Authors: We agree with the reviewer that response of intact HITAEC to the conditioned medium or extracellular vesicles from CPP-treated HITAEC was inconsistent, rather than they did not respond at all. We changed the corresponding sentence respectively (lines 168-169 in the revised manuscript). Although intact HITAEC responded to extracellular vesicle-depleted conditioned medium from CPP-S-treated HITAEC by an increased expression of certain genes related to endothelial dysfunction (VCAM1, SELE, IL6, CXCL8, MIF, SNAI2, and TWIST1), complete conditioned medium did not cause such effects and the effect was limited to CPP-S. In contrast, intact HCAEC responded to complete conditioned medium from both CPP-P- and CPP-S-treated HCAEC. Therefore, we focused on HCAEC which reacted more consistently than HITAEC to obtain the most reliable results. The number of biological replicates (cell culture flasks) and technical replicates (wells of the PCR plate) was 3 per each (lines 602 and 614-615 in the revised manuscript).
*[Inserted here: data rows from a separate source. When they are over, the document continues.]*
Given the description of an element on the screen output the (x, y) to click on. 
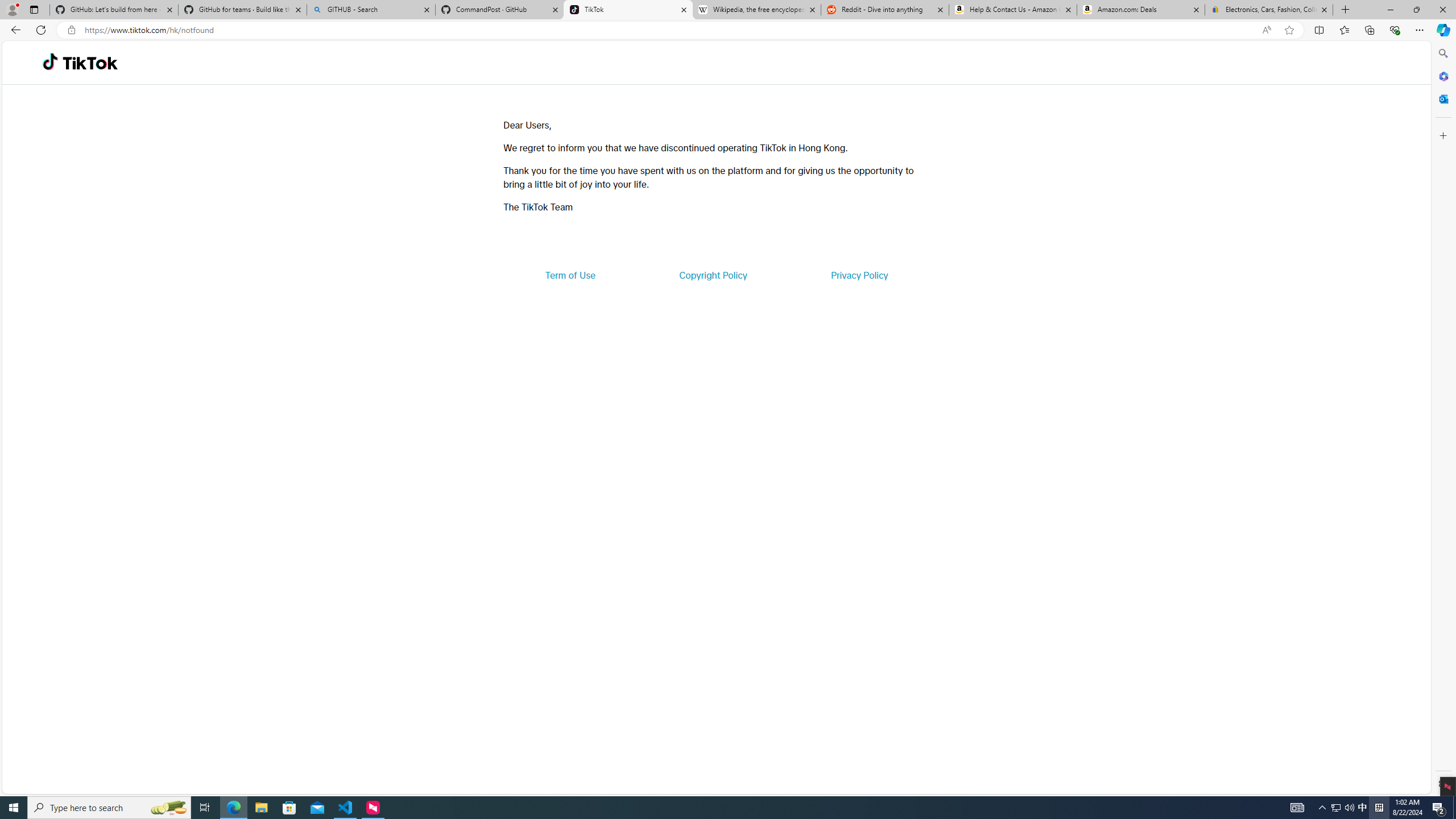
Reddit - Dive into anything (884, 9)
Help & Contact Us - Amazon Customer Service (1012, 9)
TikTok (89, 62)
Wikipedia, the free encyclopedia (756, 9)
Given the description of an element on the screen output the (x, y) to click on. 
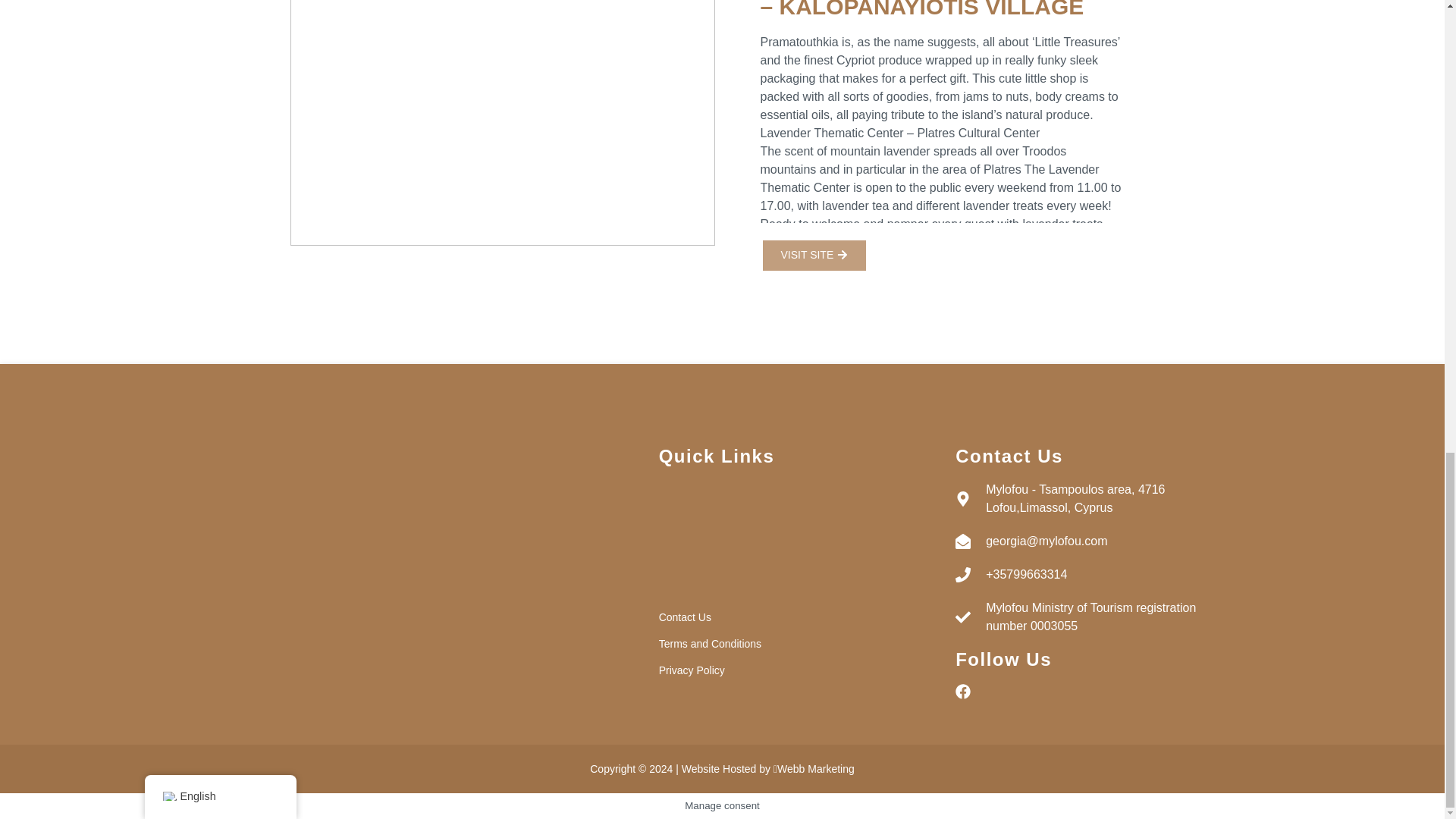
Contact Us (785, 616)
Mylofou - Tsampoulos area, 4716 Lofou,Limassol, Cyprus (1081, 498)
VISIT SITE (813, 255)
Privacy Policy (785, 670)
Terms and Conditions (785, 643)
Reviewer: 4. Fig. 8. Oppositely to description below the Figure, in a yellow circle the CD45- cells, and in some panels without green signal, were enclosed. Why the yellow circles were shown in a panel with PBS, the presence of particles in it were also suggested?
Authors: In the Figure 8, monocytes are marked by a yellow circle (thus, yellow circles are presented in images from all groups). Yet, FITC-labeled MPP, CPP-P, and CPP-S emitted the green light which was strictly co-localised with monocytes and endothelial cells and was notable in all monocyte and endothelial cell images related to these groups, in particular at zoom. Monocytes were distinguished from lymphocytes by the nuclear shape, and their quantities corresponded to the expected after Ficoll isolation of peripheral blood mononuclear cells (i.e., monocytes and lymphocytes).
Reviewer: 5. Fig. 9. "Figure 9. Dot blotting profiling of (a) human plasma co-incubated with CPP-P,". Evidently, the human blood was incubated with particles, not plasma itself. Please, revise. How many donors participated in this study?
Authors: We agree with the reviewer that the legend to Figure 9 needed a correction. We replaced “human plasma co-incubated” with “plasma from the human blood co-incubated” (line 314 in the revised manuscript), as blood was co-incubated with the particles while plasma was subsequently measured by dot blotting.
We sincerely thank the reviewer for the constructive criticism and valuable notes, which collectively helped us to improve the paper.